OK now let’s remember the original 11 dimensional chess story (fantasy myth whatever). What happened was that, to be elected President, Obama claimed that we could have community rated health insurance for all including those with pre-existing conditions without an individual mandate (he claimed this many times in 2008 Democratic hopeful debates). This terrified insurance companies so their lobby AHIP said it would support any health care reform so long as there were an individual mandate. 11-dimensional blind luck I think, but it worked.

Now let’s look at the new Clinton proposal and take it literally. He seems to be saying you can keep your health insurance even if your insurance company wants to terminate you. I assume that a limit on premium increases would be included (you can keep it if you pay $1,000,000 a month isn’t what he or anyone with a 3 digit IQ has in mind). This would lead to problems. It would probably bankrupt all insurance companies as they set rates assuming they could refuse to renwer and also often rescind.

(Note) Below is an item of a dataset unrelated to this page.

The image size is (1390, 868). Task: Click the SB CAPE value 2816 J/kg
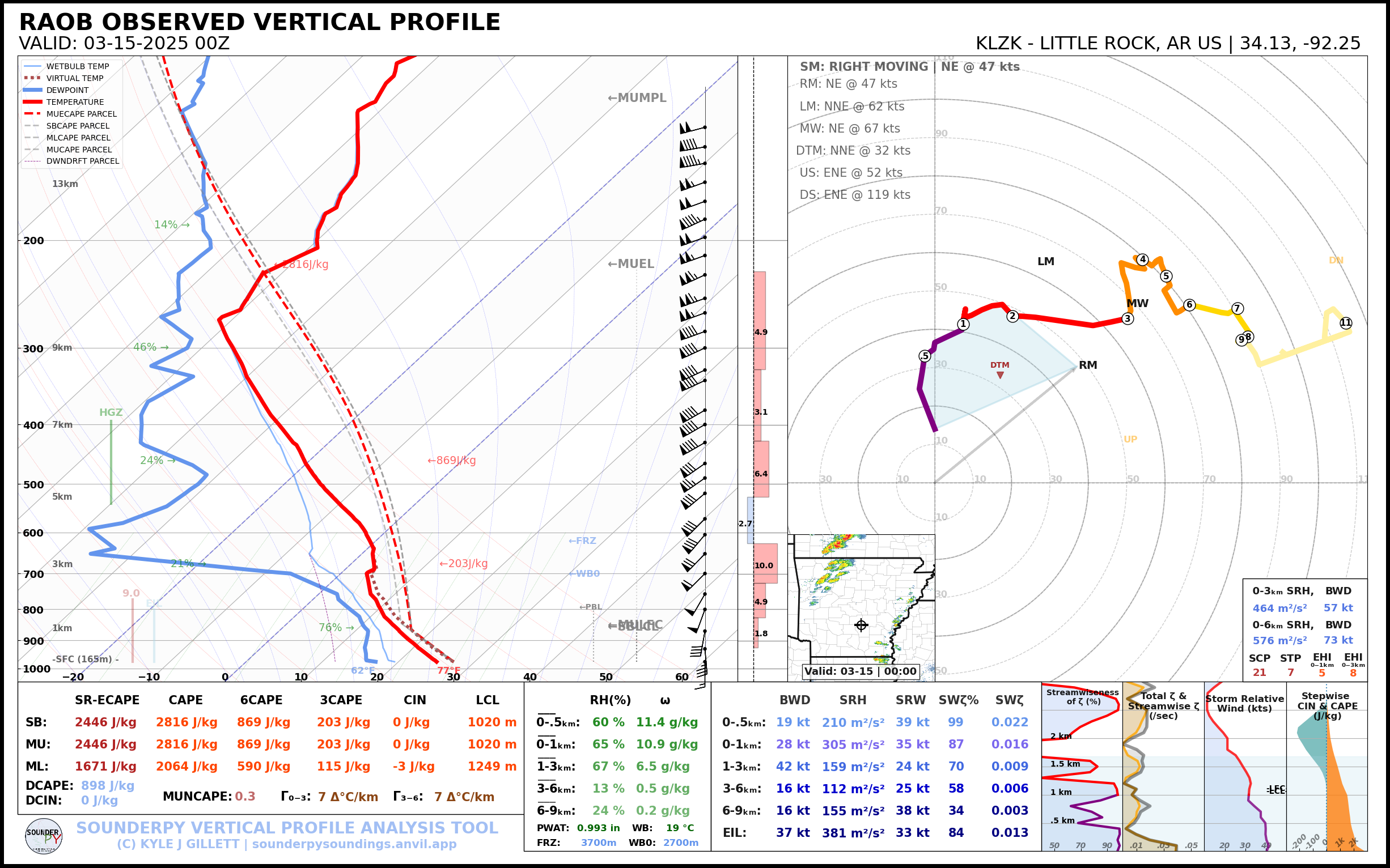[186, 722]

The proposal sounds great and would be death for a big business sector. What happens if Democrats propose such a bill ? Either Republicans block it or the insurance industry is doomed and will have to be replaced by single payer.

Souinds good to me.

Chait’s argument is that Clinton’s proposal is no good, because it would bankrupt the insurance industry if adopted. Similarly Chait could prove that Obama will never sign a health care reform bill, because his health care reform proposal would bankrupt the insurance industry.

“Accept the status quo, destroy the insurance industry or find some compromise with me” worked once. I say try it again.